TBM/malaria co-infection poses a number of management challenges. Rifampicin, the cornerstone for drug-sensitive TB treatment, is a potent enzyme inducer that increases the expression of several hepatic cytochrome P450 (CYP450) enzymes, including CYP2A6, CYP2B6, CYP2C, and CYP3A isoenzymes, as well as the efflux drug transporter P-glycoprotein [5]. Peak enzyme induction due to rifampicin is mounted ~ 2 weeks post rifampicin initiation. This induction alters the pharmacokinetics of drugs metabolized by these pathways, reducing plasma concentrations of several anti-malarial medications, including artemisinin-based drugs, quinine and atovaquone/proguanil. In HIV/TBM/malaria co-infection, there are additional interactions between anti-retroviral therapy (ART) and anti-malarial medications [6].

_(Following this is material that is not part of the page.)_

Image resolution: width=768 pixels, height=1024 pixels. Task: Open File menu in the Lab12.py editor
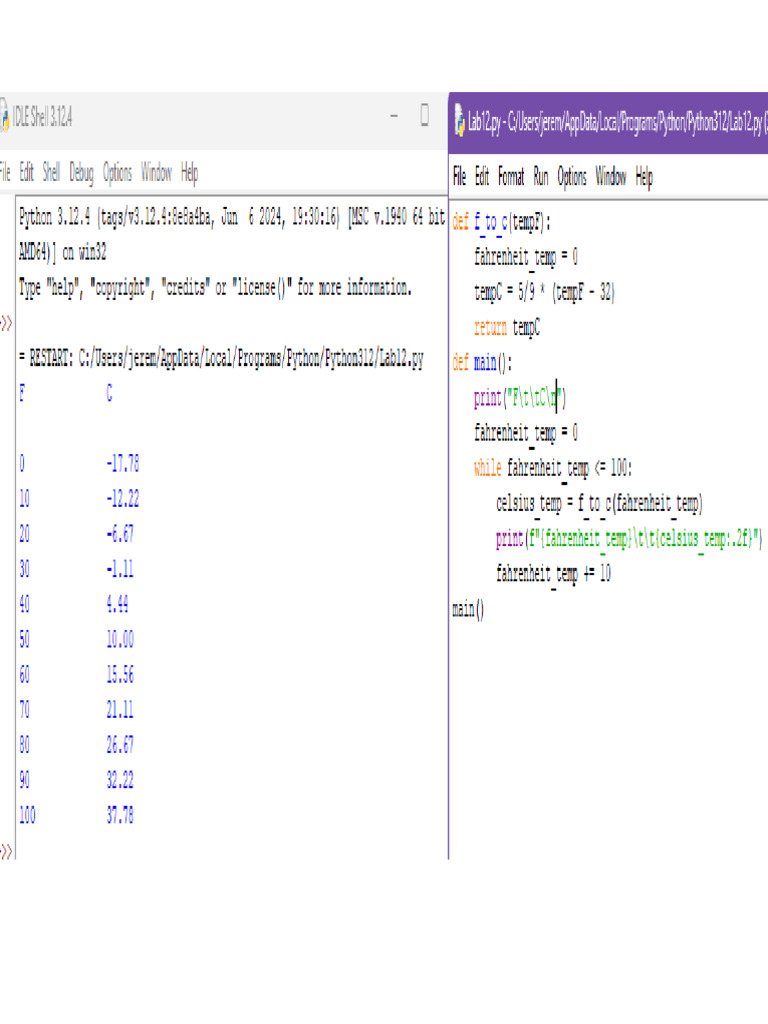pyautogui.click(x=459, y=177)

Here; we present the case of a hospitalized HIV-infected adult with HIV/TBM/malaria co-infection, highlighting important diagnostic and pharmacokinetic challenges.

Case report

An HIV-infected 32-year-old male presented to Mulago National Referral Hospital, Uganda with a 2-week history of headache with fevers and a 1-day history of confusion ( Figure 1). He had been on ART (zidovudine, lamivudine, efavirenz) and co-trimoxazole prophylaxis for 5 years. 5 months prior, he was diagnosed with pulmonary TB by positive sputum Xpert MTB/RIF (Cepheid, Sunnyvale, CA, USA). He had completed 2 months of induction TB therapy (rifampicin, isoniazid, ethambutol, pyrazinamide) and was 3 months into continuation phase (rifampicin, isoniazid). He endorsed poor adherence to both ART and anti-tuberculous medications.

Figure 1.

Clinical presentation timeline.

On examination, the patient was febrile (38.6°C). His blood pressure was 112/71 mmHg, pulse 94 beats/minute, respiratory rate 48, and oxygen saturation 98%. He was wasted, dehydrated, and had overt rigors. His Glasgow Coma Scale was 14/15 with nuchal rigidity and positive Kernig’s sign. Cranial nerves were intact. He had normal tone and power in all limbs. A clinical diagnosis of HIV-associated meningitis was suspected and he was recruited into the ‘Improving Diagnostics and Neurocognitive Outcomes in HIV/AIDS-related Meningitis’ study (registration: ISRCTN42218549). Whilst awaiting further investigations, he received empiric therapy of ceftriaxone 2 g twice daily for possible bacterial meningitis.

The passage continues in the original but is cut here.